[BRIEF] Beginning with the first entry, print all the records exactly.

[Stored data entries]

########################################

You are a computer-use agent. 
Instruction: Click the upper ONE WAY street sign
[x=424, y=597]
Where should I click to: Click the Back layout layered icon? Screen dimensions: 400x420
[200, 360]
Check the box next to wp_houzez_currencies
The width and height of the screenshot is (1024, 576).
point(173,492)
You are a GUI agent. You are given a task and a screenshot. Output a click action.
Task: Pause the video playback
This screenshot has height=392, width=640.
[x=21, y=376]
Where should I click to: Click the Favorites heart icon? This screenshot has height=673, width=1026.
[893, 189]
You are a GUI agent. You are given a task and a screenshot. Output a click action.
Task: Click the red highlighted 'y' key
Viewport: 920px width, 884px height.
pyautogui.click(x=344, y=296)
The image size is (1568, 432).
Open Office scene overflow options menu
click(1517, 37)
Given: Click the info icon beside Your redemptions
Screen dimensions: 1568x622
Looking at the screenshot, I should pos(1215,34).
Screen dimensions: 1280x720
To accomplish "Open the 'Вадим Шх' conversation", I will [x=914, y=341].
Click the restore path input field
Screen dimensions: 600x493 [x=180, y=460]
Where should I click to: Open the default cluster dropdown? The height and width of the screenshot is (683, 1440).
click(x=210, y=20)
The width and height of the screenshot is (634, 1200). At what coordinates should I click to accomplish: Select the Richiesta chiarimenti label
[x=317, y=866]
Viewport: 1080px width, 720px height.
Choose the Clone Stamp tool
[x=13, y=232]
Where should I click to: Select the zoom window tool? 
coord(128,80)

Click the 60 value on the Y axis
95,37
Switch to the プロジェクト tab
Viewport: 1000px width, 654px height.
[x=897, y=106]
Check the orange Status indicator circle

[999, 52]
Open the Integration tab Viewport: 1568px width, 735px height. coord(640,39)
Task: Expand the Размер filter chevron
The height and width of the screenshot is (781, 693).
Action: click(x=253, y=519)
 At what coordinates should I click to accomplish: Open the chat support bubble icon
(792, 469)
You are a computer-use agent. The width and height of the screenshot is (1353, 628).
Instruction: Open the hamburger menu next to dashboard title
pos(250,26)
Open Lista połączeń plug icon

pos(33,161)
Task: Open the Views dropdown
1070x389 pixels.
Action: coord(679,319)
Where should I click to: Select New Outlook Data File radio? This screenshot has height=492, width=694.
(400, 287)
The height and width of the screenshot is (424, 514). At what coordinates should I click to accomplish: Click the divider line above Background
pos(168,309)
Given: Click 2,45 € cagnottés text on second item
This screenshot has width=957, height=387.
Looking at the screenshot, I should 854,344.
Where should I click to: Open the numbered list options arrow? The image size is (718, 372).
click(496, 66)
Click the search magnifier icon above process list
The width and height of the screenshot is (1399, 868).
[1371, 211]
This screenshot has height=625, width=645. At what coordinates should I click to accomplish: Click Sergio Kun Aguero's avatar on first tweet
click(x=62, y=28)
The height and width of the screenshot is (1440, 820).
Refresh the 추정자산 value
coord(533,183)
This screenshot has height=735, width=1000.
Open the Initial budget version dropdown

########################################

[SOLUTION TO THIS TASK]
You are a computer-use agent. 
Instruction: Click the upper ONE WAY street sign
[x=424, y=597]
Where should I click to: Click the Back layout layered icon? Screen dimensions: 400x420
[200, 360]
Check the box next to wp_houzez_currencies
The width and height of the screenshot is (1024, 576).
point(173,492)
You are a GUI agent. You are given a task and a screenshot. Output a click action.
Task: Pause the video playback
This screenshot has height=392, width=640.
[x=21, y=376]
Where should I click to: Click the Favorites heart icon? This screenshot has height=673, width=1026.
[893, 189]
You are a GUI agent. You are given a task and a screenshot. Output a click action.
Task: Click the red highlighted 'y' key
Viewport: 920px width, 884px height.
pyautogui.click(x=344, y=296)
The image size is (1568, 432).
Open Office scene overflow options menu
click(1517, 37)
Given: Click the info icon beside Your redemptions
Screen dimensions: 1568x622
Looking at the screenshot, I should pos(1215,34).
Screen dimensions: 1280x720
To accomplish "Open the 'Вадим Шх' conversation", I will [x=914, y=341].
Click the restore path input field
Screen dimensions: 600x493 [x=180, y=460]
Where should I click to: Open the default cluster dropdown? The height and width of the screenshot is (683, 1440).
click(x=210, y=20)
The width and height of the screenshot is (634, 1200). At what coordinates should I click to accomplish: Select the Richiesta chiarimenti label
[x=317, y=866]
Viewport: 1080px width, 720px height.
Choose the Clone Stamp tool
[x=13, y=232]
Where should I click to: Select the zoom window tool? 
coord(128,80)

Click the 60 value on the Y axis
95,37
Switch to the プロジェクト tab
Viewport: 1000px width, 654px height.
[x=897, y=106]
Check the orange Status indicator circle

[999, 52]
Open the Integration tab Viewport: 1568px width, 735px height. coord(640,39)
Task: Expand the Размер filter chevron
The height and width of the screenshot is (781, 693).
Action: click(x=253, y=519)
 At what coordinates should I click to accomplish: Open the chat support bubble icon
(792, 469)
You are a computer-use agent. The width and height of the screenshot is (1353, 628).
Instruction: Open the hamburger menu next to dashboard title
pos(250,26)
Open Lista połączeń plug icon

pos(33,161)
Task: Open the Views dropdown
1070x389 pixels.
Action: coord(679,319)
Where should I click to: Select New Outlook Data File radio? This screenshot has height=492, width=694.
(400, 287)
The height and width of the screenshot is (424, 514). At what coordinates should I click to accomplish: Click the divider line above Background
pos(168,309)
Given: Click 2,45 € cagnottés text on second item
This screenshot has width=957, height=387.
Looking at the screenshot, I should 854,344.
Where should I click to: Open the numbered list options arrow? The image size is (718, 372).
click(496, 66)
Click the search magnifier icon above process list
The width and height of the screenshot is (1399, 868).
[1371, 211]
This screenshot has height=625, width=645. At what coordinates should I click to accomplish: Click Sergio Kun Aguero's avatar on first tweet
click(x=62, y=28)
The height and width of the screenshot is (1440, 820).
Refresh the 추정자산 value
coord(533,183)
This screenshot has height=735, width=1000.
Open the Initial budget version dropdown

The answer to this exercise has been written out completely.